Aafrin Kidwai 
Representational Photo by Katie Rodriguez on Unsplash
In 2020, the waste sector—municipal solid waste and wastewater—accounted for almost 20 percent of all human-related methane emissions—the third largest source globally, after enteric fermentation, and oil and gas.
Of the various landfill gases (LFG), ammonia, sulfides, methane, and carbon dioxide are of maximum concern. Methane comprises nearly 50 percent of the emissions from landfills. The waste sector has a clear and urgent need for decarbonization strategies that swiftly reduce emissions.
Q1. How does mismanaged municipal solid waste lead to methane emissions?
When MSW is first deposited in a landfill, it undergoes an aerobic decomposition stage when methane and other gases are generated. Then, typically within less than 1 year, anaerobic conditions are established and methane-producing bacteria begin to decompose the waste and generate methane.

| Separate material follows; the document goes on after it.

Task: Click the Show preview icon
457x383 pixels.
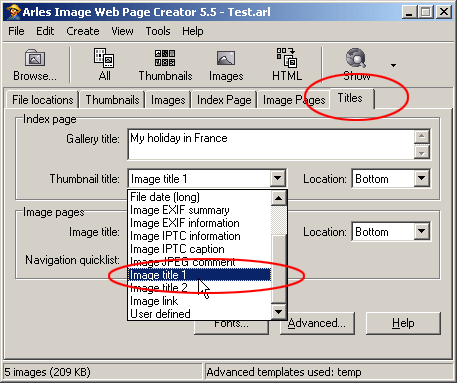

In recent years, there is a growing awareness and concern in the waste sector over how methane and other gases and odors are harming the environment through air, soil, and water.
Q2. Why are methane emissions from landfills/dumpsites so harmful to the environment?
Methane is a potent greenhouse gas that affects climate directly but also indirectly through its role as a key precursor to the development of tropospheric ozone on human health, crop yields, and the quality and productivity of vegetation.
Methane has an atmospheric lifespan of just around 12 years. Although it has a significantly shorter lifetime in the atmosphere than carbon dioxide (CO2), it is far more effective at absorbing radiation. Methane’s effect on climate change is 86 times more than CO2’s per unit of mass over a 20-year period and 28 times greater over a 100-year period.
Methane gas is also explosive when its proportion in the air is in the range of 5.3–13.9 percent and results in frequent fires at dumpsites and landfills.
Q3. How much methane is generated in landfills/dumpsites?
More than a quarter of methane emissions in Mumbai originate in landfills, an international study has found. For the national capital Delhi, the figure is 6 percent. Another study conducted on the Ghazipur landfill area of Delhi estimated that methane emissions flux was 18 mg/m2/h (lowest, in winter) and 264 mg/m2/h (highest, in summer).
Another study by researchers from IIT Delhi and JNU reported the total methane emissions contributed by the three dumpsites in Delhi (Bhalswa, Ghazipur and Okhla) in 1984–2015 were 311.18, 779.32,1288.99 gigagram (Gg) per annum.
While accurate data on methane emissions are limited, as per some estimations, global municipal solid waste methane emissions could nearly double to 60 teragrams per annum by 2050, a study suggested. A teragram is equivalent to 1,000,000 tonnes.
Q4. How can methane emissions from landfills be reduced?
Solutions to reduce methane emissions from landfills include reducing organic waste and installing things like covers and gas collection systems at landfills. Some other solutions include:
- Separate and treat biodegradable municipal waste, and turn it into compost or bioenergy
- Upgrade wastewater treatment with gas recovery and overflow control
- Improve anaerobic digestion of solid and liquid waste by the food industry
- Upgrade primary waste water treatment
- Divert organic waste from landfills
- Collect, capture and use landfill gas (LFG)
Q5. What is the energy potential of LFG?
LFG is known to have good energy potential and the use of LFG as an energy source is an established technology. Instead of escaping into the air, LFG can be captured, converted, and used as a renewable energy resource. Using LFG helps to reduce odors and other hazards associated with LFG emissions, and prevents methane from migrating into the atmosphere and contributing to local smog and global climate change. In addition, LFG energy projects generate revenue and create jobs in the community and beyond.
Q6. Are there any rules to monitor LFG recovery in India?
The existing MSW management rules and amendments stipulate that an LFG control system be installed including a gas collection system at the landfill sites. Further, the LFG from the site shall be utilized for either direct thermal applications or power generation as per the practicability; or else, LFG shall have to be flared. If LFG utilization or flaring is not possible then passive venting is mandatory. However, LFG recovery has still not been picked up as a technique in India due to the lack of formulation of specific legislation on LFG recovery and its utilization.
To date, there exists no national action plan by the Government for LFG recovery from more than 7000 existing landfill sites in India. Very few landfill sites have LFG to energy facilities on-site.
Q7. How viable are such energy projects in India?
The financial viability of LFG extraction projects depends on many factors, including the capital costs for the gas collection system, power generation equipment and/or gas pipelines or power lines, costs of operation and maintenance, the tariffs paid for electricity or natural gas generated, the eligibility for CDM carbon credits, and any capital subsidies available in the form of grants or loans. Experience from the United States shows that even with no “green” tariffs or government subsidies, direct use of LFGE (Landfill Gas to Energy) can still be financially attractive when users are located nearby. In less developed markets, initial costs are likely to be high due to the need to import equipment and expertise, and government subsidies will probably be required to establish the industry.